Here is how the IDS describes it:

“… the supply-and-demand model has recently come under threat by many critics who say that good governance is a function of the relationship between states and societies. It is not, they say, just a matter of building generic capacities on each side, but a matter of building the specific capacities needed to engage with one another, making development agencies less like an architect and more like a matchmaker.”

This model is rather nascent and it is hard to find examples of interventions that promote it. Among its only visible forms are donors encouraging governments to include civil society in donor consultation processes or parliamentary strengthening programs that introduce members of Parliament and civil society organisations to each other.

It is also questionable whether donors themselves are well placed to play this matchmaking role. Governments experience such ‘facilitation’ as pressure and their halting engagement of citizens and civil society are hardly a model of sustainability.

The deep throat model

According to the IDS:

” …change happens not just through strategies that work on both sides of the equation, but also through strategies that work across them… While the state is often a target in such movements, actors within the state also play a critical role too, opening and closing opportunities for citizens, championing and sustaining reforms, and protecting the legitimacy and safety of the movements.”

The strength of this model is that it emerges from the IDS’s empirical analyses, not only from theory. Close description of successful citizen-led advocacy initiatives show that the state is not a monolith and that astute civil society strategists succeed in finding allies inside the state.

This model also questions the overly confrontational approach that civil society organisations sometimes engage in. Descriptions of successful advocacy campaigns show that they depend as much on informal alliances with reform minded officials as they depend on forcing  the state’s hand.

So what’s next?

This magisterial IDS program provides invaluable material for analysis. We are however still some distance from a set of easy guidelines for creating or supporting the emergence of accountability in countries where it is not present or not sufficiently so.
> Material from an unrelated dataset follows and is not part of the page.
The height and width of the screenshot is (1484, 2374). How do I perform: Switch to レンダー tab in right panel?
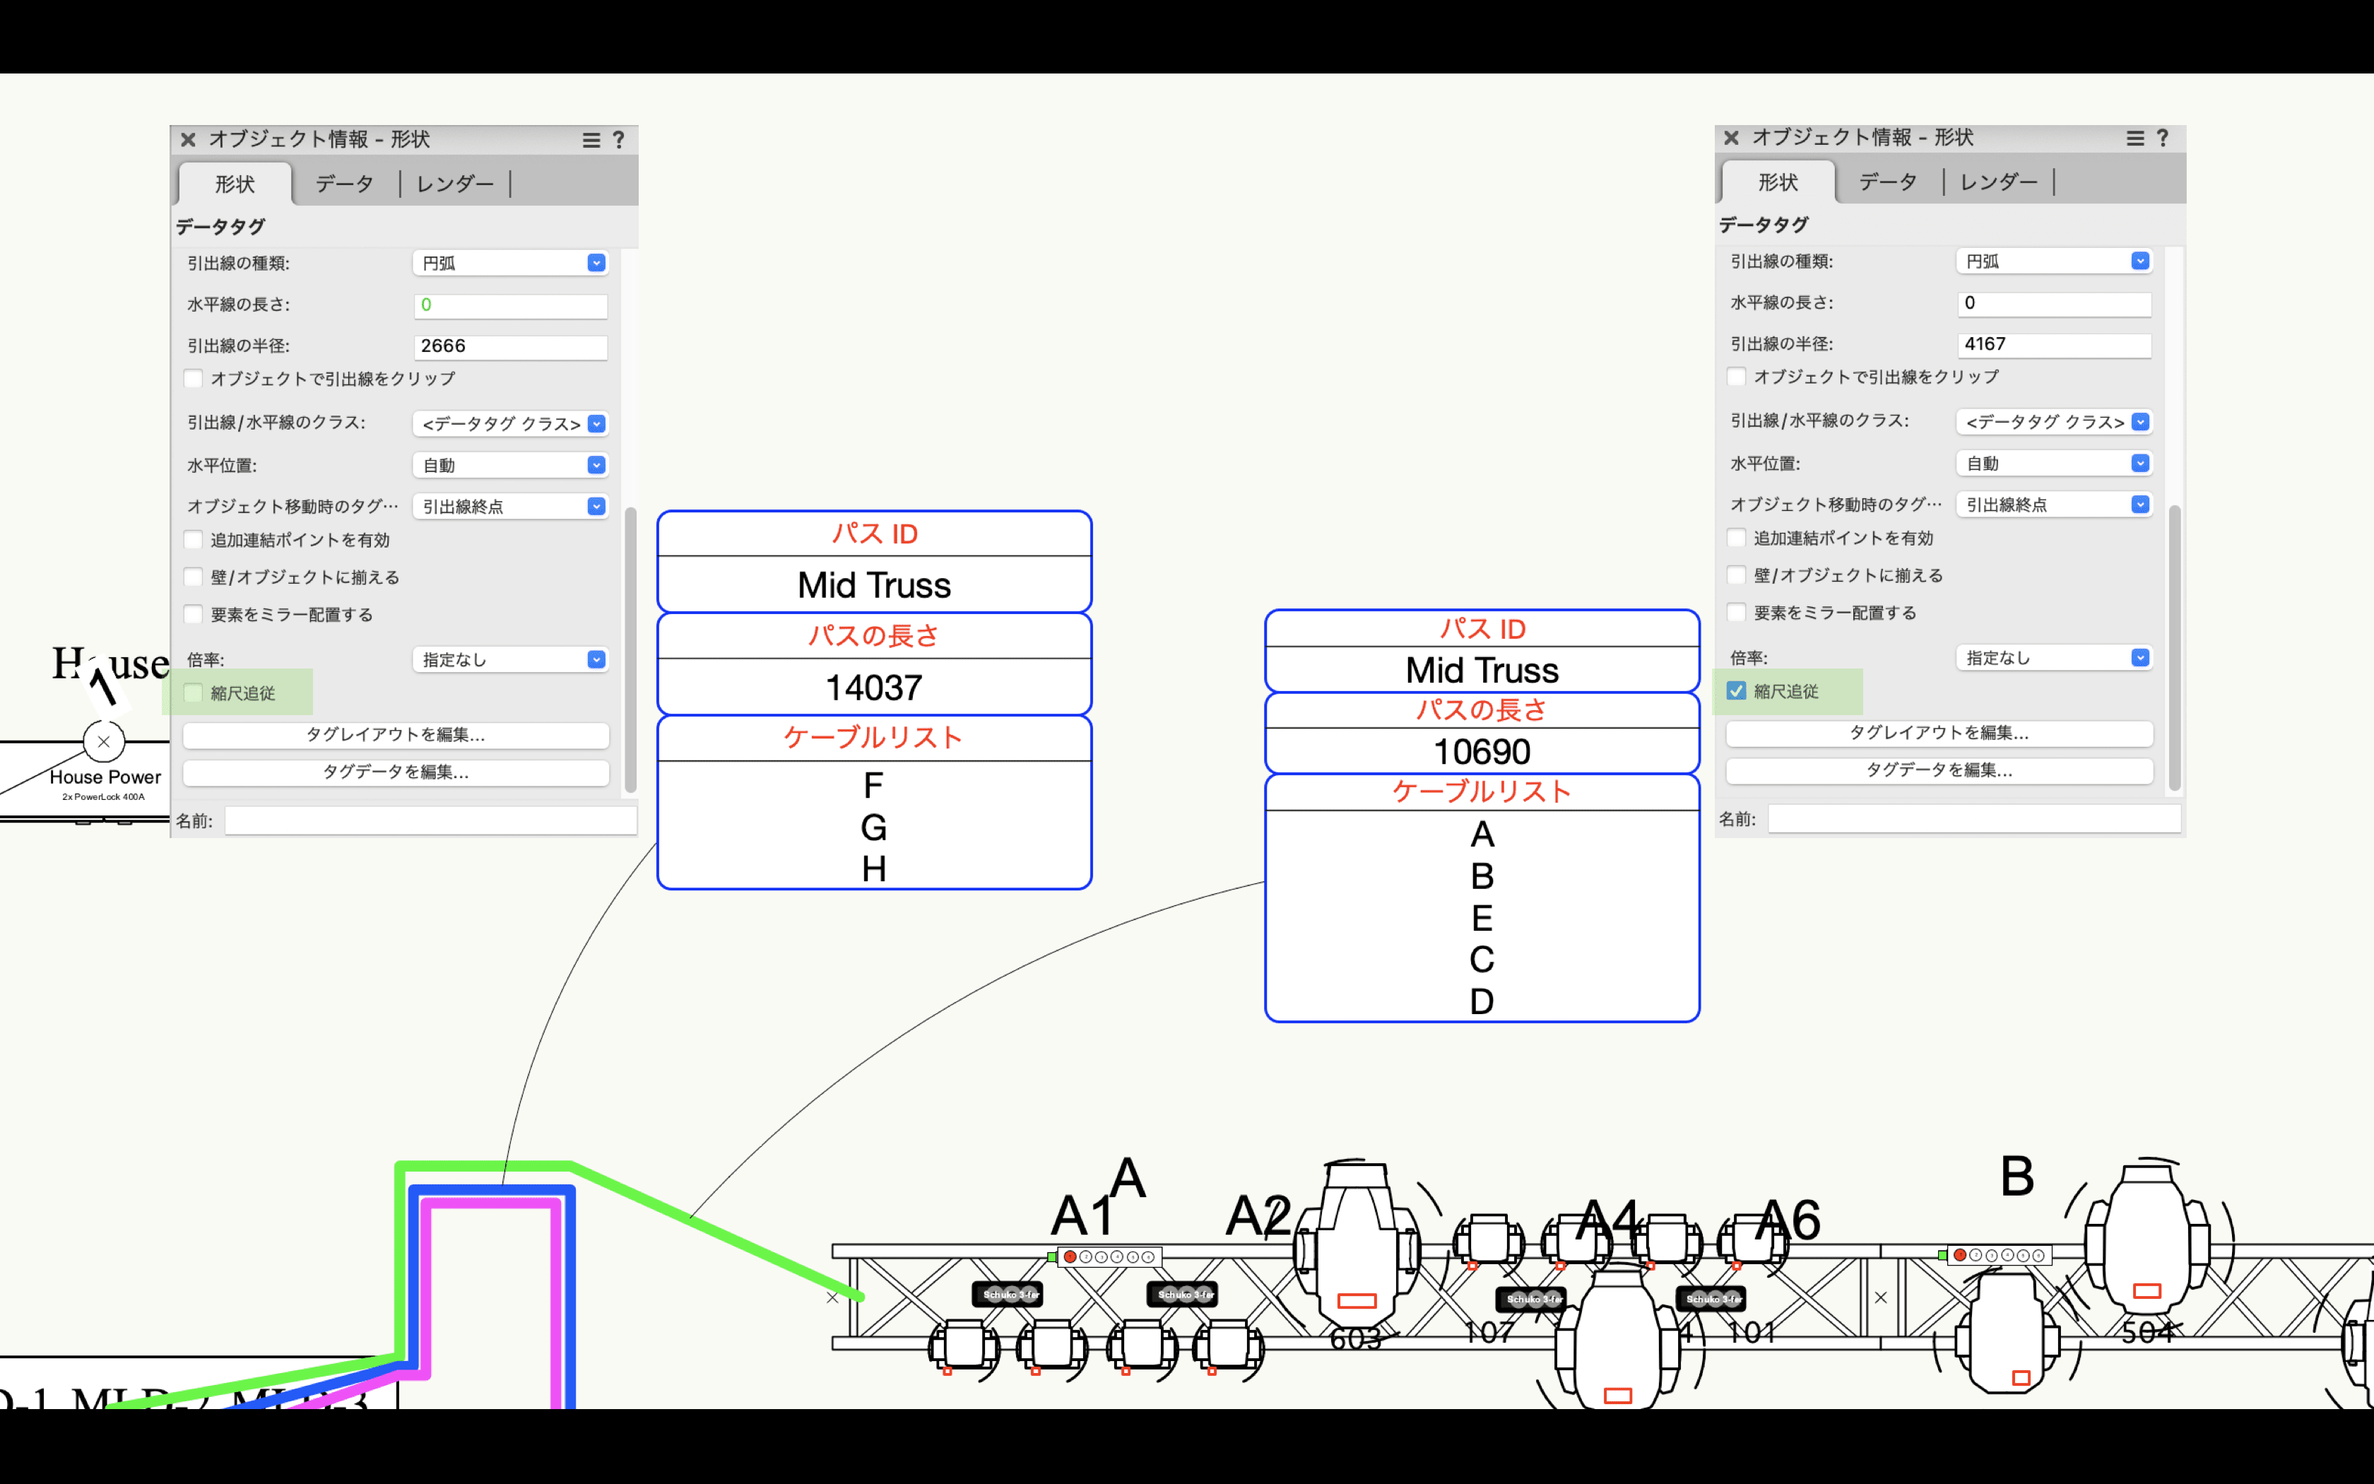(1998, 183)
A close look at any given country shows that context is more important than any recipe. Local knowledge is always more important than any theory or model.  As a result, any intervention usually ends up being a mixture of the three models described above.

Even if an accountability recipe were available, it is not clear who  the broker would be with sufficient credibility to engage government and civil society.

We would also need much larger and more sustainable funding of citizen led accountability interventions to give these experiments any real chance of sustainable success.

What do you think? Any ideas for what the magic formula would be for igniting accountability?